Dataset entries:
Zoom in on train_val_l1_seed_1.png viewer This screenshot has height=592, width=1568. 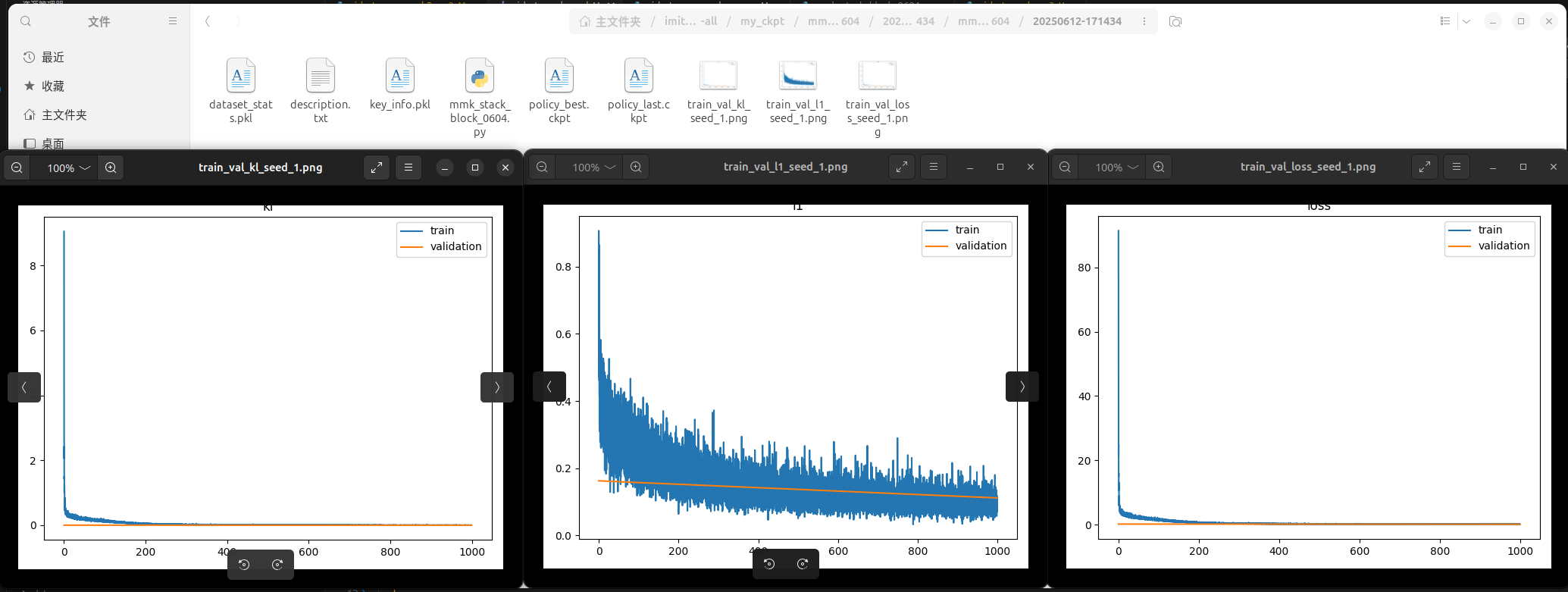636,167
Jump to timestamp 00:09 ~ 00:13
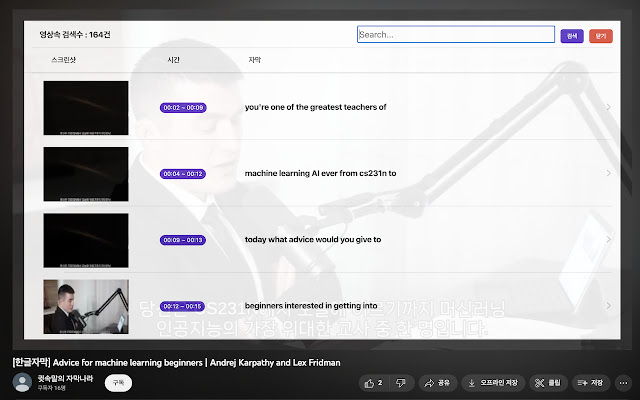The height and width of the screenshot is (400, 640). tap(183, 240)
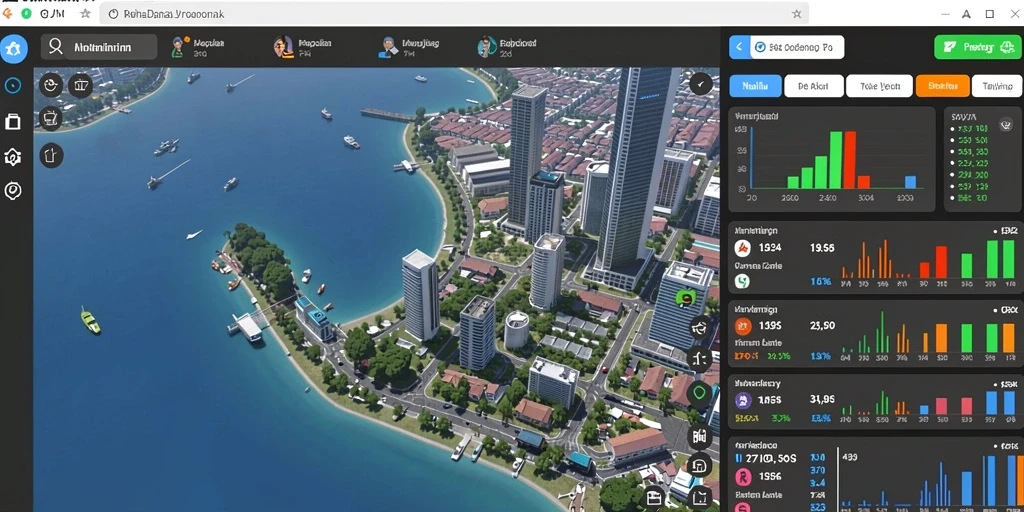Click the white pill field beside back chevron
The width and height of the screenshot is (1024, 512).
pyautogui.click(x=797, y=47)
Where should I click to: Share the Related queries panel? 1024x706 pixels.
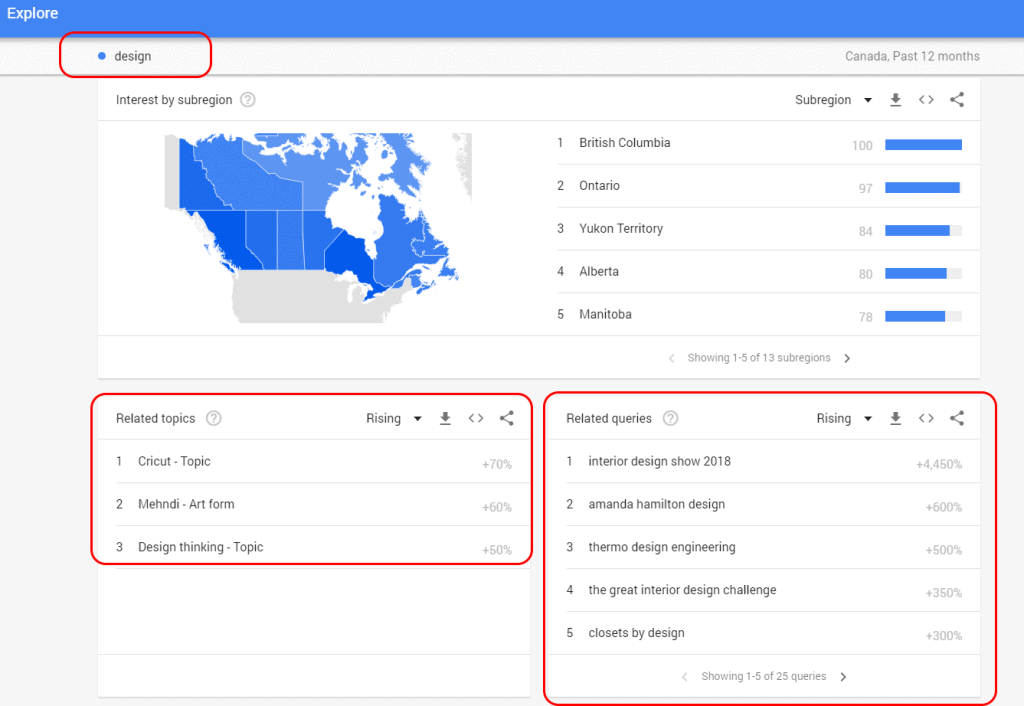pyautogui.click(x=957, y=418)
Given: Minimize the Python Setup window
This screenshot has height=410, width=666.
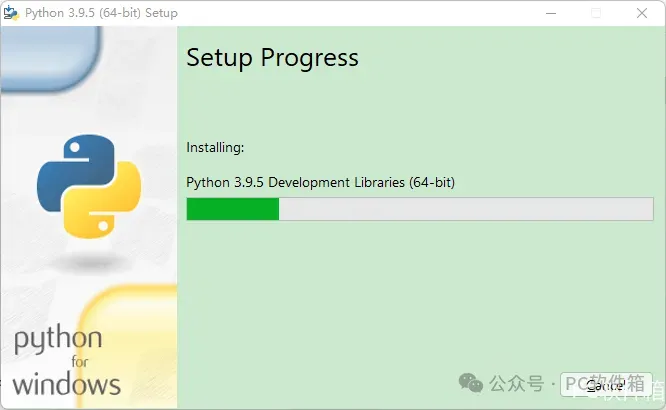Looking at the screenshot, I should tap(551, 13).
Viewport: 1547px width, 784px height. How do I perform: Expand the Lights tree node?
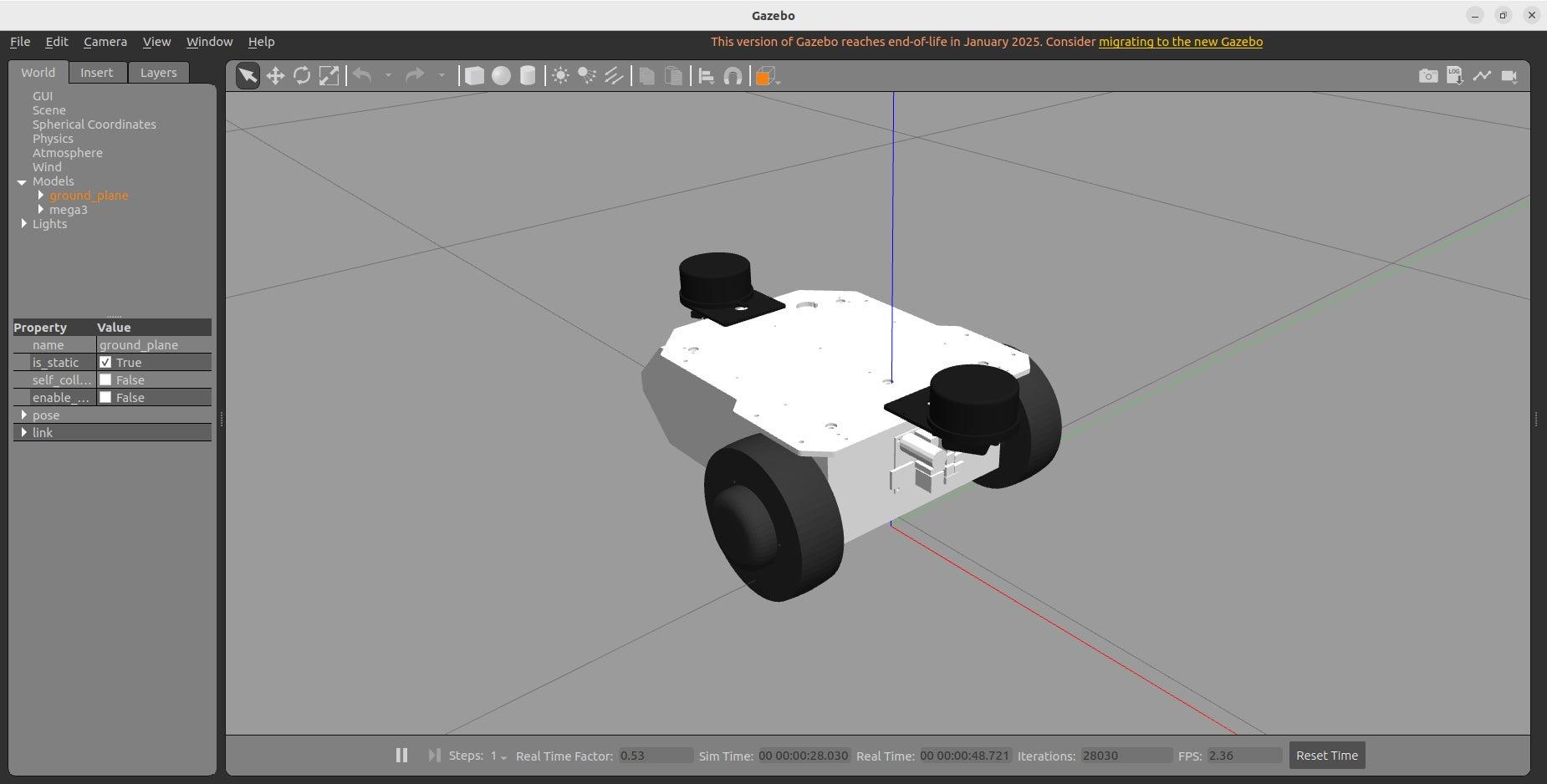(23, 223)
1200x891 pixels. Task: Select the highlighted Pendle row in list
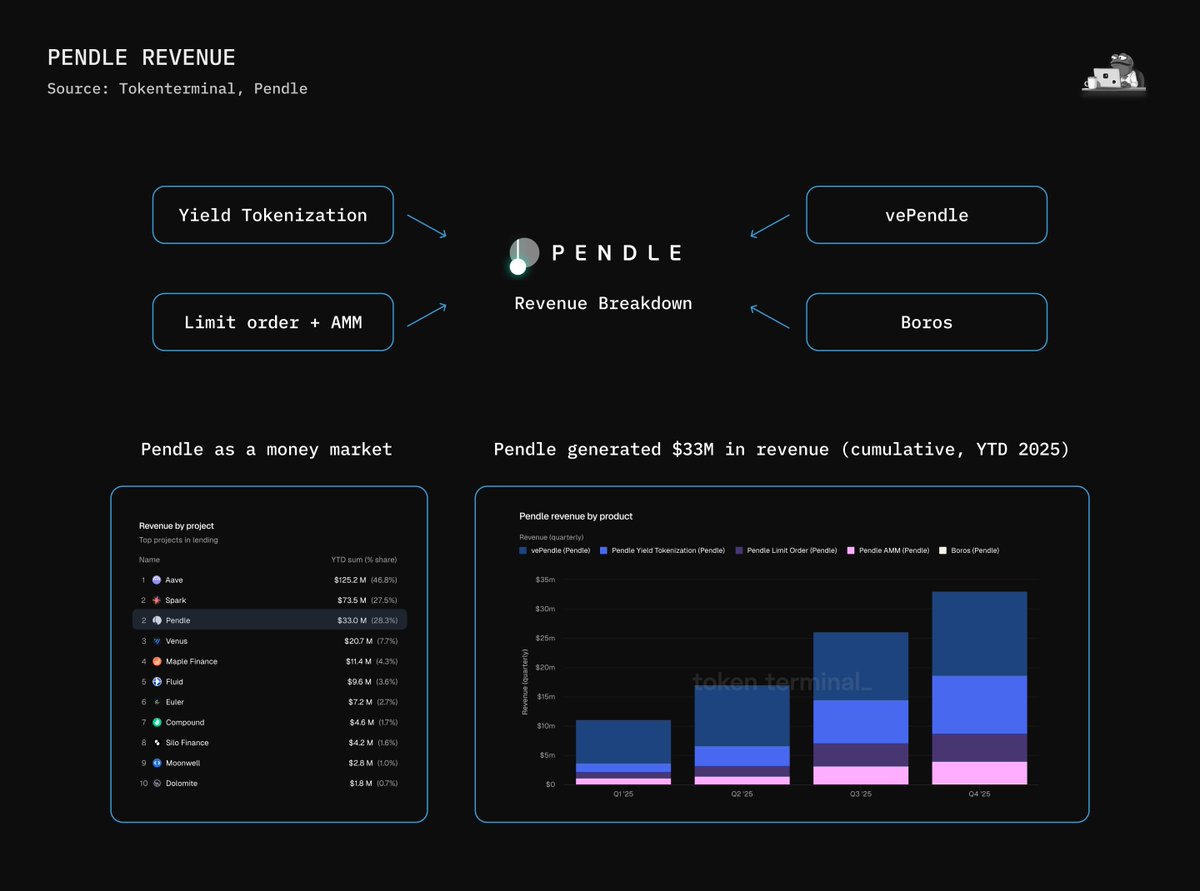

• _EXERCISE GOAL_: Precisely the lines from the one containing "This screenshot has height=410, width=666." to the end of the data above, both included, should be printed; leave the pictures out.

• _TASK SOLUTION_:
This screenshot has height=410, width=666.
Looking at the screenshot, I should tap(551, 13).
Viewport: 1547px width, 784px height. How do I perform: Expand the Lights tree node?
(23, 223)
1200x891 pixels. Task: Select the highlighted Pendle row in list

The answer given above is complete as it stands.